VSF Is a period style, specifically from the Victorian era. Planetary Romance is an SF style somewhat independant of era although the Pre-Gernsback 20th century was the heyday of Planetary Romance. You are technically incorrect to associate Victorian Scince Fiction with WW1, although a steampunk armageddon typifies most current VSF ganing.War of the Worlds by H. G. Wells is VSF (although it translates well into other periods) and it is not Planetary Romance. Vance's Tschai Planet of Adventure is Planetary Romance but not VSF. ERB Mars tales are both because Burroughs had the Victorian ethos.

You also ask a question that many SF pros have debated. Why use swords when the other weapons available are so lethal. Swords have a dramatic quality that other weapons, such as halberds and machine pistols, lack.

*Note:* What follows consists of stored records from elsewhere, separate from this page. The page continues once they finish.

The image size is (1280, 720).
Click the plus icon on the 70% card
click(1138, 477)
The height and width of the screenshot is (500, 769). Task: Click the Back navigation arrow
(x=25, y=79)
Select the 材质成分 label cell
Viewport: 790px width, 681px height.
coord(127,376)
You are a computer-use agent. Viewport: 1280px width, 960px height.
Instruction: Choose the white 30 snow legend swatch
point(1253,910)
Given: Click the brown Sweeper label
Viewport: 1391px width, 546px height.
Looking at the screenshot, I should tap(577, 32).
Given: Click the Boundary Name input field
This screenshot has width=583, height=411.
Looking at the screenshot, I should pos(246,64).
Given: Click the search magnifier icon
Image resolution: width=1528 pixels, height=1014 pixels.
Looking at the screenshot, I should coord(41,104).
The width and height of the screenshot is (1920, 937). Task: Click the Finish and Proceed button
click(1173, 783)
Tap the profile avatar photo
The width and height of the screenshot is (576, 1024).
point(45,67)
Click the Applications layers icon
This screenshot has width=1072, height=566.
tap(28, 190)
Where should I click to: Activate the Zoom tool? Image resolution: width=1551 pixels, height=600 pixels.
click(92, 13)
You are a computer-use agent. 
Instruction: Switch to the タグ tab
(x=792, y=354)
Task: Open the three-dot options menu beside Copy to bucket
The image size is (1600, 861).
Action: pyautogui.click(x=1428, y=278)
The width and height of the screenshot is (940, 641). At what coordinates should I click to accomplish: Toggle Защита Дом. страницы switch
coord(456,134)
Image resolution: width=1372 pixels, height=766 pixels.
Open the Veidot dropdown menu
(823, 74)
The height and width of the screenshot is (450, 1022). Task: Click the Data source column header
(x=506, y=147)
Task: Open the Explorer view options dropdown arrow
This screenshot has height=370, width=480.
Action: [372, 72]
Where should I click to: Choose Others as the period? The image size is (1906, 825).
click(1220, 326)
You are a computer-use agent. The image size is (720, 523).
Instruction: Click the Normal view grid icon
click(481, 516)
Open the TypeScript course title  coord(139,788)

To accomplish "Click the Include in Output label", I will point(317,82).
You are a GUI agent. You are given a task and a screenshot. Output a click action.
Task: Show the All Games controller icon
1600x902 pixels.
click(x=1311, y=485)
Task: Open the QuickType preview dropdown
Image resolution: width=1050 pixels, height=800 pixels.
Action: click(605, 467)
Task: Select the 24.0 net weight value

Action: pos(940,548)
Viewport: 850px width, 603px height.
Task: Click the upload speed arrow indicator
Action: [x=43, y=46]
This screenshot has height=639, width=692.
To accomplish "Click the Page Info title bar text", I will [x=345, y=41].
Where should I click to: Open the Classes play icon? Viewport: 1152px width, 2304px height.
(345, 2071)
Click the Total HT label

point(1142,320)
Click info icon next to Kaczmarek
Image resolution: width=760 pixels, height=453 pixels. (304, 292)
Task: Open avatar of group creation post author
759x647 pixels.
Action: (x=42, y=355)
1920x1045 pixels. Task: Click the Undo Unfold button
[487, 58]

Actually VSF has a lot of room for swordplay. The Victorian era was the end of muskets and the dawn of breech loading rifles. The sword was still a respectable weapon and the bayonet saw a lot of use as well during Victorias reign.  Burroughs puts John Carter in that era with his civil war background. Then he negates it with his radium bullets and rapid fire Barsoomian weapons.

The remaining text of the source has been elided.